Oh and NZ retailers, pull your head out. I got stuff from the US, faster, cheaper and far more professionally (with manners) than any of you could be bothered.

----------


## TeRei

Another sad disgruntled kiwi home shopper. Not all of them are like that. Soon you will be dehydrating your gun powder to save more weight.

----------


## Rushy

> Soon you will be dehydrating your gun powder to save more weight.


TeRei Do you do that over a naked flame or in the microwave?  ha ha boom!

----------


## kiwijames

> Another sad disgruntled kiwi home shopper. Not all of them are like that. Soon you will be dehydrating your gun powder to save more weight.


Oh far from sad. I have a bunch of new toys to play with and I got then cheap and fast. If an outfit in Oregon can send me a box of gear twice as fast as one in Nelson you know where my money will go again. I like to buy from kiwis but I also don't like getting bent over, and slowly to boot. 


Sent from my iPhone using Tapatalk

----------


## kiwijames

I really shouldn't leave this forum logged on on my wife's iPad and boast about what is next on my shopping list !   Oops........

----------


## hunter308

Where did you get the MSR stove from my alpine stove takes up too much room and really need to downsize stoves to drop weight in my pack. Kind of reviewing what I took with me last time I hiked into a hunting area and how I can downsize, decrease weight etc with not so bulky items.

----------


## kiwijames

Pocket Rocket straight off Trade Me and the Micro Rocket from Amazon. 


Sent from my iPhone using Tapatalk

----------


## Timmay

+1 for buying things online/overseas. Far better prices, quicker shipping - I can get bike parts from the UK in under a week for 9.5$ shipping yet retailers here in nz charge 40-50% more, charge 9$ for shipping and it takes almost a week.

----------


## pops

> I really shouldn't leave this forum logged on on my wife's iPad and boast about what is next on my shopping list !   Oops........


Do you not want to live long  :Grin:

----------


## kiwijames

> Do you not want to live long


Ha ha, as he furiously clears iPad browser history

----------


## baldbob

Those eta powers are the duckos shizam ah wee james  :Have A Nice Day:

----------


## kiwijames

> Those eta powers are the duckos shizam ah wee james


Aye they sure are. Just need to get out into the bush and actually use the fucker. All my weekends are being eaten up by non hunting related stuff. Just put nana in the dirt yesterday (can't hold that against her though). 
Get my shooter this week too.

----------


## baldbob

> Aye they sure are. Just need to get out into the bush and actually use the fucker. All my weekends are being eaten up by non hunting related stuff. Just put nana in the dirt yesterday (can't hold that against her though). 
> Get my shooter this week too.


no good about nana :Sad:  we spread mine in the ocean recently  :Sad: 

I still havent figured out if its merely the pot or the cooker too.. But it never fails to make me go wow thats some intense boiling speed after owning it almost 18 months.... 
Mine will get used nxt week , its 5 days on the chams flying in on a helicocksucker :Have A Nice Day:

----------


## R93

Is that after you get off your floating gay parade? :Grin:

----------


## baldbob

> Is that after you get off your floating gay parade?

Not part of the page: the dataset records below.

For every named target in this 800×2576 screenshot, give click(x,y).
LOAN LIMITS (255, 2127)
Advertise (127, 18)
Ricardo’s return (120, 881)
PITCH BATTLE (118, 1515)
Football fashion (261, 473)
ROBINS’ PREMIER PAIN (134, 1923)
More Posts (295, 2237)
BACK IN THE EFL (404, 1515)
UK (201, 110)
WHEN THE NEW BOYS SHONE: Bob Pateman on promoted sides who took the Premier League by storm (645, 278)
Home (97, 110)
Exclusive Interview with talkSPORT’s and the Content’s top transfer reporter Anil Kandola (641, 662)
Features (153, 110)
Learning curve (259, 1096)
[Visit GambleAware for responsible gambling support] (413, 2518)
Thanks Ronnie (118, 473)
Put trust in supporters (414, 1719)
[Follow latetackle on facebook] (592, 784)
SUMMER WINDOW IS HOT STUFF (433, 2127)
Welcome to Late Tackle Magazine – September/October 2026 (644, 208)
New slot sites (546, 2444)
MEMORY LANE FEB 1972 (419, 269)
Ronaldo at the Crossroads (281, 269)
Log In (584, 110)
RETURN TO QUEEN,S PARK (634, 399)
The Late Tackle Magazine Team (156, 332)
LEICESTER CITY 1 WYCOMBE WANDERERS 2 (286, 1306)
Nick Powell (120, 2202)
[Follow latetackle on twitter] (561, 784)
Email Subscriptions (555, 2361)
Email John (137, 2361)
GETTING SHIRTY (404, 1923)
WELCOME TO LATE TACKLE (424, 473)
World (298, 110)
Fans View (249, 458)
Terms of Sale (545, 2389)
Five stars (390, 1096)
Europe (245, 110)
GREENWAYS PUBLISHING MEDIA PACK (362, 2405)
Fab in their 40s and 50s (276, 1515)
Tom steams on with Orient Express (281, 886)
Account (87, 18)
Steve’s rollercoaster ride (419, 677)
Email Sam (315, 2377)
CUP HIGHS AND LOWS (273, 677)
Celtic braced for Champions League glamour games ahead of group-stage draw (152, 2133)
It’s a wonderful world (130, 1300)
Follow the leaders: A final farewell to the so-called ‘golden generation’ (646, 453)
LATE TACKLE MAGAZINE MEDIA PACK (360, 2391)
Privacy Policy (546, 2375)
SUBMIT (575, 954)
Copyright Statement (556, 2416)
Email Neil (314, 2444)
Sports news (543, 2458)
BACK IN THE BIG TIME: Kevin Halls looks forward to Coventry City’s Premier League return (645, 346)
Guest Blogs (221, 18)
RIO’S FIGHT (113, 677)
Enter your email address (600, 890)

Feck knows... Ur the pilot bro  :Wink:

----------


## R93

> Feck knows... Ur the pilot bro


And you're the skipper (AKA pilot) of a boat that certain types find popular. Just what I have heard cuz! :Psmiley:

----------


## TeRei

Are you cooking with the titanium mug?

----------


## kiwijames

No it is a double wall. If it were the single you could heat up a quick brew.

----------


## kokako

I use a MSR pocket rocket and Titan Kettle for overnight stuff, the only thing I dont like about using gas is the half full canisters you are left with! There is no point taking two half full ones as that fucks up the weight advantage. 
I aslo have a Primus Omnifuel but it is heavy, so this week I bought the Titanium version - Omnilite Ti. Its lighter (239g Vs 339g) than the stainless model but not even close to the weight of the small gas stoves, but I do like the ability to take the correct ammount of fuel for the trip.



Primus OmniLite

----------